If Stephen Colbert calls out a joke for going too far, then it must be bad.
On Monday night, actor Sean Penn appeared on The Late Show With Stephen Colbert. The outspoken liberal talk show host, Colbert, warned the outspoken liberal Hollywood star that he couldn’t “make jokes” about assassinating President Trump. Making a reference to a character in Penn’s new novel, Bob Honey Who Just Do Stuff, who wants to assassinate the fictional president, Colbert asked Penn, “Have the Secret Service contacted you?”
Colbert defended his query: “Because that’s the sort of thing you can’t make jokes about. Like that’s the sort of thing that they take very seriously.”
For his part, Colbert was referencing the Secret Service investigation of members of Hollywood who have also joked about the assassination of the president. Kathy Griffin, Johnny Depp, and Madonna have all been investigated after saying or posting images that hint at the president’s demise.
In Penn’s novel, a character tweets to the fictional president that “You are not simply a president in need of impeachment, you are a man in need of an intervention.
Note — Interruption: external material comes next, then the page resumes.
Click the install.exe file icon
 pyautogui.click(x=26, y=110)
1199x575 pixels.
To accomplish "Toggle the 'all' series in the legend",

We are not simply a people in need of an intervention, we are a nation in need of an assassin.”
On the show, Penn, smoking a cigarette (and theoretically breaking the NYC fire code by doing so on stage), admitted that the novel was a sort of “venting.”
He called his novel “inclusionary,” and then said, “For those who may find a different opinion with the politics they perceive it to represent, it could be the conversation once a year with the drunken uncle. You don’t want to spend all year with him.”
Penn tried to link his novel to the current political environment and the March for Our Lives, saying that “these kids… are stating their case with incredible sobriety and articulate words, but in such an inclusionary way, where you feel like there are reasonable people who have been on the other side of this conversation who are going to listen to these kids. And you think to yourself, thank God.”
In the past, the actor has been incredibly and vulgarly outspoken about Trump and conservative politics, and has expressed support for socialist leaders from Venezuela. Washington Post writer Mark Athitakis, in his review of Penn’s novel, wrote that “Sean Penn is not up to it as a novelist” and criticized his rambling writing style.